Une pendulette en bronze patiné
Elle porte le même monogramme que les deux vases précédents. Les informations concernant cette horloge en bronze sont bien minces. Aucune photo ni aucun document ne nous permet de dater avec précision cet objet. Néanmoins, le style épuré, ponctué de quelques volutes à son sommet, nous permet de la situer au début des années 1910. Il en existe au moins un autre exemplaire original faisant toujours partie de la décoration d’un appartement parisien, certainement son premier lieu d’exposition. Comme souvent pour ce type d’objet, il est probable que le cadran de l’horloge de la collection Zehil ait été modifié ou remplacé au cours de son histoire. C’est un moindre mal si l’on prend en considération les quelques copies des années 70 qui circulent toujours mais dont la qualité plus que médiocre ne laisse aucun doute sur leur origine frauduleuse.
Une coupe GD en fonte
Guimard. Coupe GD en fonte. Fonderie de Saint-Dizier. Haut. 51,5 cm, larg.70,5 cm, prof. 46,5 cm. Collection Zehil.

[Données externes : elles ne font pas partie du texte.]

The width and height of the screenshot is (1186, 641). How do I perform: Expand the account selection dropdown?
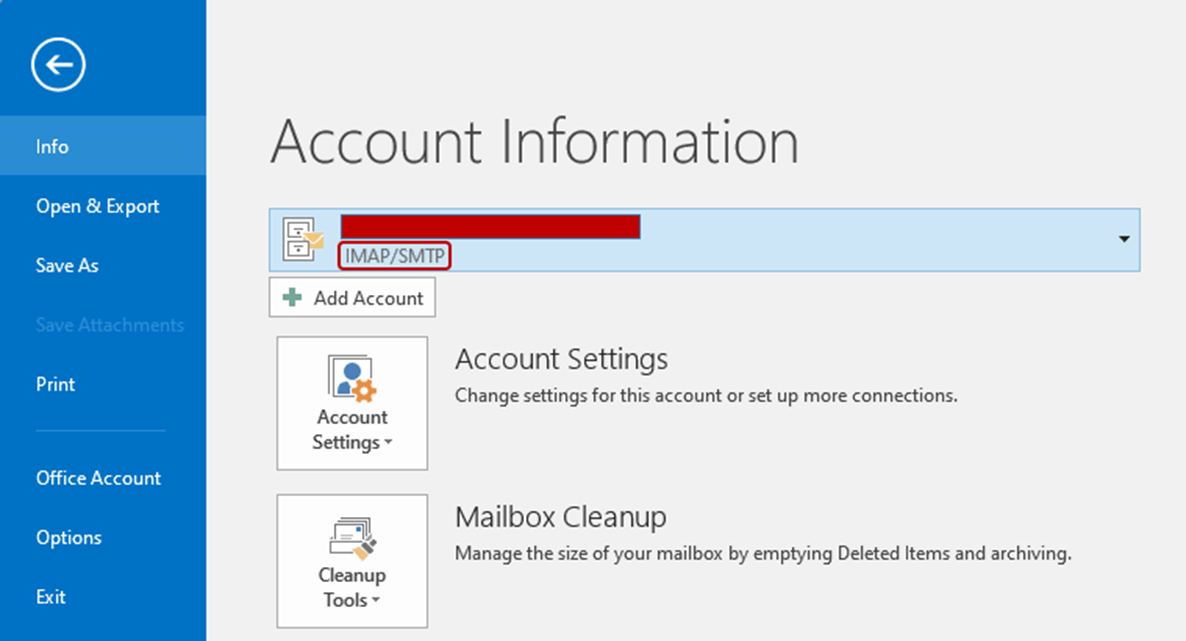click(x=1125, y=240)
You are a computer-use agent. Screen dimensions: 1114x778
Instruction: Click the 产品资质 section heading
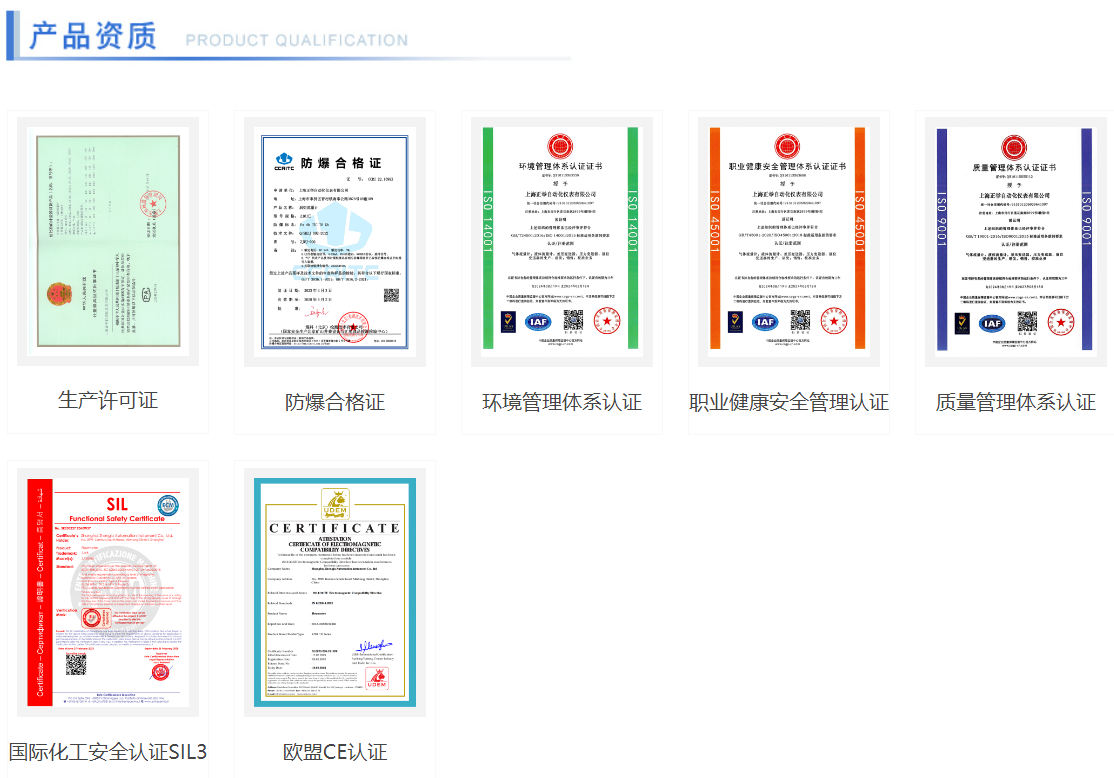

Cette coupe figure dans la première édition du catalogue des Fontes Artistiques de la fonderie de Saint-Dizier, exclusivement consacrée aux fontes pour « constructions, fumisterie, jardins et sépultures » créées par Guimard. Certains des modèles de ce catalogue datent de 1901, d’autres de la période 1903-1905, mais la plupart ont été créés entre 1905 et 1908. C’est à cette dernière date que paraît le premier catalogue et que débute la commercialisation de ces fontes. La coupe GD est présentée sur la planche 41 dédiée aux « Articles de jardin ». Guimard la place également en situation, surmontant un pilier, sur le dessin de la planche 33 où il donne deux exemples de clôtures de jardin. Lors de la réédition du catalogue, remanié et augmenté vers 1912, une seconde coupe (GE) apparaît sur la planche supplémentaire 42 comme une simplification de la coupe GD par ablation de ses larges anses à la partie supérieure et de ses jambes obliques à la partie inférieure. Les deux coupes sont encore présentes dans les catalogues de la fonderie en 1921, mais elles ont disparu de l’édition de 1935, alors que d’autres articles de jardin comme le vase GA et la jardinière GF sont encore disponibles. Le tirage présenté à l’exposition de la Pinacothèque a une finition granuleuse, comparable à celle de la jardinière GF de la vente Sotheby’s Paris du 16 février 2013. Cette finition apparaît médiocre au regard de celle, beaucoup plus poussée, de nombre de tirages de fontes d’ornement de Guimard que nous connaissons. L’un de nos correspondants, monsieur Tangui Le Lonquer, suggère que si la fonte a longtemps séjourné en extérieur sans bonne protection, elle a pu être couverte d’une couche de rouille plus ou moins incrustée, qu’il a fallu tout d’abord « dérouiller » avec perte de matière, pour ensuite stabiliser la patine afin d’ obtenir un résultat proche de ce que nous voyons. Seul un entretien régulier ou une présentation en intérieur permet d’obtenir, un siècle plus tard, une patine proche de l’origine.